GOAL: Reproduce each of the following items word for word, leaving nothing out.

INPUT MATERIAL:
··········
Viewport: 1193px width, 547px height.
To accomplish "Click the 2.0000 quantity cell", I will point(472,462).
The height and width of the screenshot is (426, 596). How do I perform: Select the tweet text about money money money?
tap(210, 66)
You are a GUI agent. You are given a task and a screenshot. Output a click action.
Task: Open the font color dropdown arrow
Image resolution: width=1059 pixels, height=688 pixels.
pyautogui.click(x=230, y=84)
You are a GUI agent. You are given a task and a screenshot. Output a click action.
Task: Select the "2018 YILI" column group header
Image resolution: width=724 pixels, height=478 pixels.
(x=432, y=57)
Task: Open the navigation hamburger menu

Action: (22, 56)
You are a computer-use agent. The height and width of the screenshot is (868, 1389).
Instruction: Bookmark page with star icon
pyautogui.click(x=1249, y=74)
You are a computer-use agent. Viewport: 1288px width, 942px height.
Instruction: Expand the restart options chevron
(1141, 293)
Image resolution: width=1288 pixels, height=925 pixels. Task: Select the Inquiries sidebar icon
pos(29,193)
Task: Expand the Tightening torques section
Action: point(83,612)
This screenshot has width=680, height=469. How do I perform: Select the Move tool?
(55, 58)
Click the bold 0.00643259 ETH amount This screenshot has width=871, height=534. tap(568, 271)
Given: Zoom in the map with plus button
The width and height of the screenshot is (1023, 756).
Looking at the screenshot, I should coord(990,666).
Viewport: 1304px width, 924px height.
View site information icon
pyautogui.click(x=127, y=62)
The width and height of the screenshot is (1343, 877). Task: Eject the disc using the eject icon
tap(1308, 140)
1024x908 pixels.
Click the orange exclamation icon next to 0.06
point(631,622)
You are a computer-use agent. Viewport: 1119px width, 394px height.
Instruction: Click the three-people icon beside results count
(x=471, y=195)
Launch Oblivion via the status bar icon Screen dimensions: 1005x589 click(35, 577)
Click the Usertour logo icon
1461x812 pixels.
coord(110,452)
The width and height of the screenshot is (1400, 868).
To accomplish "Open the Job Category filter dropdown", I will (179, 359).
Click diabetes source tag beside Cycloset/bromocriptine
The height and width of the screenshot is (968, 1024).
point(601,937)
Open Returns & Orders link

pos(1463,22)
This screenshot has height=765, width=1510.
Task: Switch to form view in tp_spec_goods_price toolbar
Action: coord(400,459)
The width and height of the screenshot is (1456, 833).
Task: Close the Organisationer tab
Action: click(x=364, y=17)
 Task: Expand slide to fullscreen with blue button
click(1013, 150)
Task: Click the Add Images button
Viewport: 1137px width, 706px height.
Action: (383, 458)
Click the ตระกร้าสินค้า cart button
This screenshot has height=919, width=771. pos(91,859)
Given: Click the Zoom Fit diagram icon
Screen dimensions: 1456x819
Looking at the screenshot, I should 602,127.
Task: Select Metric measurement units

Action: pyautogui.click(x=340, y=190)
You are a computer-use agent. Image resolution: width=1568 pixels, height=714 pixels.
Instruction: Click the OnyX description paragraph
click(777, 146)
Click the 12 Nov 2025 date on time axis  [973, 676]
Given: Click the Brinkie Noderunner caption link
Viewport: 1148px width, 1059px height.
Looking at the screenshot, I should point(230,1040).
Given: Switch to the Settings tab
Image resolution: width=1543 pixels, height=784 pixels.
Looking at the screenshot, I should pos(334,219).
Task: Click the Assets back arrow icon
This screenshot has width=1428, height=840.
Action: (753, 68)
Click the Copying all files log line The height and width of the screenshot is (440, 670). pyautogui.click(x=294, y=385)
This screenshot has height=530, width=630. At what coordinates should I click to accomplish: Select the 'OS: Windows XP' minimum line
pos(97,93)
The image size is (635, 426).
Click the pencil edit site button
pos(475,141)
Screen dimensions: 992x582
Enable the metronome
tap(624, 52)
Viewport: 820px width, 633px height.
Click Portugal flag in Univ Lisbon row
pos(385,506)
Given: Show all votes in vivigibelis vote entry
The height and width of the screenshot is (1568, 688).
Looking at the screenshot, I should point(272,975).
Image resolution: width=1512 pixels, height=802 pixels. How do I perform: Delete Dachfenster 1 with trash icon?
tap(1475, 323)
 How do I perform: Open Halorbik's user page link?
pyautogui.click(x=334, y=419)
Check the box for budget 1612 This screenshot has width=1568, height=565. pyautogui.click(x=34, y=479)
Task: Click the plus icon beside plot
··········
REPLY:
Viewport: 1193px width, 547px height.
To accomplish "Click the 2.0000 quantity cell", I will point(472,462).
The height and width of the screenshot is (426, 596). How do I perform: Select the tweet text about money money money?
tap(210, 66)
You are a GUI agent. You are given a task and a screenshot. Output a click action.
Task: Open the font color dropdown arrow
Image resolution: width=1059 pixels, height=688 pixels.
pyautogui.click(x=230, y=84)
You are a GUI agent. You are given a task and a screenshot. Output a click action.
Task: Select the "2018 YILI" column group header
Image resolution: width=724 pixels, height=478 pixels.
(x=432, y=57)
Task: Open the navigation hamburger menu

Action: (22, 56)
You are a computer-use agent. The height and width of the screenshot is (868, 1389).
Instruction: Bookmark page with star icon
pyautogui.click(x=1249, y=74)
You are a computer-use agent. Viewport: 1288px width, 942px height.
Instruction: Expand the restart options chevron
(1141, 293)
Image resolution: width=1288 pixels, height=925 pixels. Task: Select the Inquiries sidebar icon
pos(29,193)
Task: Expand the Tightening torques section
Action: point(83,612)
This screenshot has width=680, height=469. How do I perform: Select the Move tool?
(55, 58)
Click the bold 0.00643259 ETH amount This screenshot has width=871, height=534. tap(568, 271)
Given: Zoom in the map with plus button
The width and height of the screenshot is (1023, 756).
Looking at the screenshot, I should coord(990,666).
Viewport: 1304px width, 924px height.
View site information icon
pyautogui.click(x=127, y=62)
The width and height of the screenshot is (1343, 877). Task: Eject the disc using the eject icon
tap(1308, 140)
1024x908 pixels.
Click the orange exclamation icon next to 0.06
point(631,622)
You are a computer-use agent. Viewport: 1119px width, 394px height.
Instruction: Click the three-people icon beside results count
(x=471, y=195)
Launch Oblivion via the status bar icon Screen dimensions: 1005x589 click(35, 577)
Click the Usertour logo icon
1461x812 pixels.
coord(110,452)
The width and height of the screenshot is (1400, 868).
To accomplish "Open the Job Category filter dropdown", I will (179, 359).
Click diabetes source tag beside Cycloset/bromocriptine
The height and width of the screenshot is (968, 1024).
point(601,937)
Open Returns & Orders link

pos(1463,22)
This screenshot has height=765, width=1510.
Task: Switch to form view in tp_spec_goods_price toolbar
Action: coord(400,459)
The width and height of the screenshot is (1456, 833).
Task: Close the Organisationer tab
Action: click(x=364, y=17)
 Task: Expand slide to fullscreen with blue button
click(1013, 150)
Task: Click the Add Images button
Viewport: 1137px width, 706px height.
Action: (383, 458)
Click the ตระกร้าสินค้า cart button
This screenshot has height=919, width=771. pos(91,859)
Given: Click the Zoom Fit diagram icon
Screen dimensions: 1456x819
Looking at the screenshot, I should 602,127.
Task: Select Metric measurement units

Action: pyautogui.click(x=340, y=190)
You are a computer-use agent. Image resolution: width=1568 pixels, height=714 pixels.
Instruction: Click the OnyX description paragraph
click(777, 146)
Click the 12 Nov 2025 date on time axis  [973, 676]
Given: Click the Brinkie Noderunner caption link
Viewport: 1148px width, 1059px height.
Looking at the screenshot, I should point(230,1040).
Given: Switch to the Settings tab
Image resolution: width=1543 pixels, height=784 pixels.
Looking at the screenshot, I should pos(334,219).
Task: Click the Assets back arrow icon
This screenshot has width=1428, height=840.
Action: (753, 68)
Click the Copying all files log line The height and width of the screenshot is (440, 670). pyautogui.click(x=294, y=385)
This screenshot has height=530, width=630. At what coordinates should I click to accomplish: Select the 'OS: Windows XP' minimum line
pos(97,93)
The image size is (635, 426).
Click the pencil edit site button
pos(475,141)
Screen dimensions: 992x582
Enable the metronome
tap(624, 52)
Viewport: 820px width, 633px height.
Click Portugal flag in Univ Lisbon row
pos(385,506)
Given: Show all votes in vivigibelis vote entry
The height and width of the screenshot is (1568, 688).
Looking at the screenshot, I should point(272,975).
Image resolution: width=1512 pixels, height=802 pixels. How do I perform: Delete Dachfenster 1 with trash icon?
tap(1475, 323)
 How do I perform: Open Halorbik's user page link?
pyautogui.click(x=334, y=419)
Check the box for budget 1612 This screenshot has width=1568, height=565. pyautogui.click(x=34, y=479)
Task: Click the plus icon beside plot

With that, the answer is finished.